Frankly, Shot is not the kind of book I usually read. If I’m not struggling to keep up with books in my own fields (tourism development, Himalayas, pashmina, for example), there are other areas of reality in desperate need of remedial attention – Newtonian physics, CRISPR technology, macroeconomics, to name a few. I can’t afford the luxury of fiction.
Particularly when it comes to social commentary, it seems counterintuitive to choose imagination over documentation. But in this case I was wrong.
Jude Berman’s task is to give you an appreciation of the loss of real lives, of people who wanted to live, who should have had a chance to continue being and loving, whom you must care about even if you never met them. And she wanted you to feel the weight of numbers without resorting to statistics.
If you think about it, fiction (like poetry) is capable of conveying universal truth precisely because it is not burdened with particular truth. A character can emerge from the page swiftly and clearly, without the ambiguity and uncertainty that are inevitable features of biography, history, and documentary. That means the reader is free to engage with the character without distraction.
In Berman's handling, the result is the farthest thing from a Gumpian “box of chocolates,” where you may not know which filling you're going to encounter next, but you pretty much know the range of options at the outset. In Shot, the characters speak for themselves, recounting the inner lives and circumstances that lead – inevitably or by crazy happenstance or both – to a foregone conclusion (foregone, given the nature of the collection). And because of the author's breadth of interests and experiences, these are all characters you want to know, lives you want to see play out. Each loss is ours.

**Extracted data**

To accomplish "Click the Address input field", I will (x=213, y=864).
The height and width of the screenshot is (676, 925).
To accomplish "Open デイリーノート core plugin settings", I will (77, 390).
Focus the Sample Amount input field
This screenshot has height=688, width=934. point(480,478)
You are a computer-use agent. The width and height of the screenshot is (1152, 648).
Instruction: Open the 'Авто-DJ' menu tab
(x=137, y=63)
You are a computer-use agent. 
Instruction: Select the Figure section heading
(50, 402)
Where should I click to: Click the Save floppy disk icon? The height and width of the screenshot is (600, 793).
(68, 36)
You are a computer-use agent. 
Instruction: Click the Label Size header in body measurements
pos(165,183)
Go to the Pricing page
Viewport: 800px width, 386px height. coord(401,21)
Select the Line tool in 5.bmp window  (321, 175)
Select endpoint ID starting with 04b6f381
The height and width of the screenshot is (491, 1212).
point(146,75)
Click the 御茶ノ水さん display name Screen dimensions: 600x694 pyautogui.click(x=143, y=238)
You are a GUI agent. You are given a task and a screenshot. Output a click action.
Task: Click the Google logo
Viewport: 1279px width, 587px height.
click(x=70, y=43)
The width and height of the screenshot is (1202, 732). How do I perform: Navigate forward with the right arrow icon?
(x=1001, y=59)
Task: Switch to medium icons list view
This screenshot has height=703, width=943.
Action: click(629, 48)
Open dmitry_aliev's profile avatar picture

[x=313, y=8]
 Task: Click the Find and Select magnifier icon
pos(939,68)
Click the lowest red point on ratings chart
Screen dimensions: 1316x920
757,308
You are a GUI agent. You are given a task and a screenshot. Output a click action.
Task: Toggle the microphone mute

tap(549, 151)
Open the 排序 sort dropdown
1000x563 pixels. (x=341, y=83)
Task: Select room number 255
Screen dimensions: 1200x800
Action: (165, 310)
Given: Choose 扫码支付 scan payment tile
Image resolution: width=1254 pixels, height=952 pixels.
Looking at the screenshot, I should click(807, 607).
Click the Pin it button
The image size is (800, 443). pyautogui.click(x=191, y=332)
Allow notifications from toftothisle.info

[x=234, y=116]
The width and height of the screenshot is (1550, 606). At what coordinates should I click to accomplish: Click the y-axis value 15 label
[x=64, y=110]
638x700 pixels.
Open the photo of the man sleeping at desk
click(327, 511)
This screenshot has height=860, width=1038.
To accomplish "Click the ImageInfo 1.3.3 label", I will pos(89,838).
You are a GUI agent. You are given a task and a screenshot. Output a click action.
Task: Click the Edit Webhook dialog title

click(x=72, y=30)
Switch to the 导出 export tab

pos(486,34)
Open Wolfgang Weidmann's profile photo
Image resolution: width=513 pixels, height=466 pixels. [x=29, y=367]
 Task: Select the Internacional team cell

**Required work**
Please carry on the review of the book Shot, picking up right after its last sentence, "Each loss is ours."

**Response to this exercise**
Unlike the authors of medieval bestiaries, Berman was free to name each character as she would. She set the artistic and philosophical agenda by front-loading characters whose inner lives stake out the intellectual and emotional dimensions of human existence. Through orthographic choice, Berman juxtaposes stories that resonate with each other and define a trajectory for the collection as a whole. And that is where the author’s own point becomes palpable, despite the choice of entrusting the entire opus to a bunch of random voices who have nothing to say about gun violence.
In fact, Berman’s message should be central to Second Amendment polemics. Like the proverbial frog in the slowly warming pot, we have allowed ourselves to become numb to gun violence. Every mass shooting is reduced to a scorecard of casualties, and we simply don’t have the attention span to focus on the lives that are maimed or destroyed. Shootings become spectacles, like the blood sports of the Romans, instead of aberrant symptoms of the worst kind of social disease.
Berman herself never addresses our disordered set of values and priorities, but she sets the table. It may be hard to see how policy makers will be influenced by this book, but if change does come it will be because we reached a tipping point. And Berman’s book will have played a part.